Saved data entries:
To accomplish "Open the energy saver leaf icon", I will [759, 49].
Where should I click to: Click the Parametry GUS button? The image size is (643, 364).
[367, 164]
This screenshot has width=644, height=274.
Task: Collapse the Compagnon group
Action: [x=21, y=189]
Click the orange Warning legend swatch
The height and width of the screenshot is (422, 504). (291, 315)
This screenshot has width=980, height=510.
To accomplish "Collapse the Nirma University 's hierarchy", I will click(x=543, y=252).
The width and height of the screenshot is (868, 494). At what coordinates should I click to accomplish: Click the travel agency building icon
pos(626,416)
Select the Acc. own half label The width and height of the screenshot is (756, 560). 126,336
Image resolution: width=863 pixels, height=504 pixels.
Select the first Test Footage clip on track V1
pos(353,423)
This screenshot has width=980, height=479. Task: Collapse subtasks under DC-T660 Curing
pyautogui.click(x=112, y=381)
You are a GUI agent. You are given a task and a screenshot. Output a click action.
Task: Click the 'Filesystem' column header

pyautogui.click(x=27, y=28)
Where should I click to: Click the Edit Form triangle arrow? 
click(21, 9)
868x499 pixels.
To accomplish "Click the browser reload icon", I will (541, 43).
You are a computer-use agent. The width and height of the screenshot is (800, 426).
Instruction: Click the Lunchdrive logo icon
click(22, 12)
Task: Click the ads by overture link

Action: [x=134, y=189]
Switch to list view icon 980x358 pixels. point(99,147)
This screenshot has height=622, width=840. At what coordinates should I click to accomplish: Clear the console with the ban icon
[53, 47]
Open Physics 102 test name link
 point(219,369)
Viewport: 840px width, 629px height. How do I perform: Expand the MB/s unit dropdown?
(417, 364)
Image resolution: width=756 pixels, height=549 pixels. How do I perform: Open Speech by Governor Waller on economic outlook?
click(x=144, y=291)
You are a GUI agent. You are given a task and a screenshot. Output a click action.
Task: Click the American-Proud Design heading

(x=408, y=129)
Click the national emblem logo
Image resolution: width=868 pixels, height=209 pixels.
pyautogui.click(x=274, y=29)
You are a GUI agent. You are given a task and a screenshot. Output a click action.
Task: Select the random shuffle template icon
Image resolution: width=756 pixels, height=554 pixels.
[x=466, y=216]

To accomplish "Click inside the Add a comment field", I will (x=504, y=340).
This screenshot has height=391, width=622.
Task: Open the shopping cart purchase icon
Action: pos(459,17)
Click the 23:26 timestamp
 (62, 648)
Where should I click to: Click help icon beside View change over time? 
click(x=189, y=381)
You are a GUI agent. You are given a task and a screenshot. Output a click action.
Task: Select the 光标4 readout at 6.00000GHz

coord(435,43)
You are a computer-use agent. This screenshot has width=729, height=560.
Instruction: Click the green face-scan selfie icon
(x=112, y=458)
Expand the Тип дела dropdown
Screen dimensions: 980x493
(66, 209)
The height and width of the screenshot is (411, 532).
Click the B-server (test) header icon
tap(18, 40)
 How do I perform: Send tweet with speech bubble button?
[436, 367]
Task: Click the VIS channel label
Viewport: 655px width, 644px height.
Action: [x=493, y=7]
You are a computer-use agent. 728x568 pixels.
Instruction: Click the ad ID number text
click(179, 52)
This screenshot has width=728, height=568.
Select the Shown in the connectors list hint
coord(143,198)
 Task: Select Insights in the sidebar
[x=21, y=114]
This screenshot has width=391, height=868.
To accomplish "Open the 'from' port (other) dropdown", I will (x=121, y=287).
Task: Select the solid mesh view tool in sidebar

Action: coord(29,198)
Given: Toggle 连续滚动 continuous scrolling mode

WORK ITEM => Repeat each line of the data exactly, missing none.

SOLUTION BELOW =>
To accomplish "Open the energy saver leaf icon", I will [759, 49].
Where should I click to: Click the Parametry GUS button? The image size is (643, 364).
[367, 164]
This screenshot has width=644, height=274.
Task: Collapse the Compagnon group
Action: [x=21, y=189]
Click the orange Warning legend swatch
The height and width of the screenshot is (422, 504). (291, 315)
This screenshot has width=980, height=510.
To accomplish "Collapse the Nirma University 's hierarchy", I will click(x=543, y=252).
The width and height of the screenshot is (868, 494). At what coordinates should I click to accomplish: Click the travel agency building icon
pos(626,416)
Select the Acc. own half label The width and height of the screenshot is (756, 560). 126,336
Image resolution: width=863 pixels, height=504 pixels.
Select the first Test Footage clip on track V1
pos(353,423)
This screenshot has width=980, height=479. Task: Collapse subtasks under DC-T660 Curing
pyautogui.click(x=112, y=381)
You are a GUI agent. You are given a task and a screenshot. Output a click action.
Task: Click the 'Filesystem' column header

pyautogui.click(x=27, y=28)
Where should I click to: Click the Edit Form triangle arrow? 
click(21, 9)
868x499 pixels.
To accomplish "Click the browser reload icon", I will (541, 43).
You are a computer-use agent. The width and height of the screenshot is (800, 426).
Instruction: Click the Lunchdrive logo icon
click(22, 12)
Task: Click the ads by overture link

Action: [x=134, y=189]
Switch to list view icon 980x358 pixels. point(99,147)
This screenshot has height=622, width=840. At what coordinates should I click to accomplish: Clear the console with the ban icon
[53, 47]
Open Physics 102 test name link
 point(219,369)
Viewport: 840px width, 629px height. How do I perform: Expand the MB/s unit dropdown?
(417, 364)
Image resolution: width=756 pixels, height=549 pixels. How do I perform: Open Speech by Governor Waller on economic outlook?
click(x=144, y=291)
You are a GUI agent. You are given a task and a screenshot. Output a click action.
Task: Click the American-Proud Design heading

(x=408, y=129)
Click the national emblem logo
Image resolution: width=868 pixels, height=209 pixels.
pyautogui.click(x=274, y=29)
You are a GUI agent. You are given a task and a screenshot. Output a click action.
Task: Select the random shuffle template icon
Image resolution: width=756 pixels, height=554 pixels.
[x=466, y=216]

To accomplish "Click inside the Add a comment field", I will (x=504, y=340).
This screenshot has height=391, width=622.
Task: Open the shopping cart purchase icon
Action: pos(459,17)
Click the 23:26 timestamp
 (62, 648)
Where should I click to: Click help icon beside View change over time? 
click(x=189, y=381)
You are a GUI agent. You are given a task and a screenshot. Output a click action.
Task: Select the 光标4 readout at 6.00000GHz

coord(435,43)
You are a computer-use agent. This screenshot has width=729, height=560.
Instruction: Click the green face-scan selfie icon
(x=112, y=458)
Expand the Тип дела dropdown
Screen dimensions: 980x493
(66, 209)
The height and width of the screenshot is (411, 532).
Click the B-server (test) header icon
tap(18, 40)
 How do I perform: Send tweet with speech bubble button?
[436, 367]
Task: Click the VIS channel label
Viewport: 655px width, 644px height.
Action: [x=493, y=7]
You are a computer-use agent. 728x568 pixels.
Instruction: Click the ad ID number text
click(179, 52)
This screenshot has width=728, height=568.
Select the Shown in the connectors list hint
coord(143,198)
 Task: Select Insights in the sidebar
[x=21, y=114]
This screenshot has width=391, height=868.
To accomplish "Open the 'from' port (other) dropdown", I will (x=121, y=287).
Task: Select the solid mesh view tool in sidebar

Action: coord(29,198)
Given: Toggle 连续滚动 continuous scrolling mode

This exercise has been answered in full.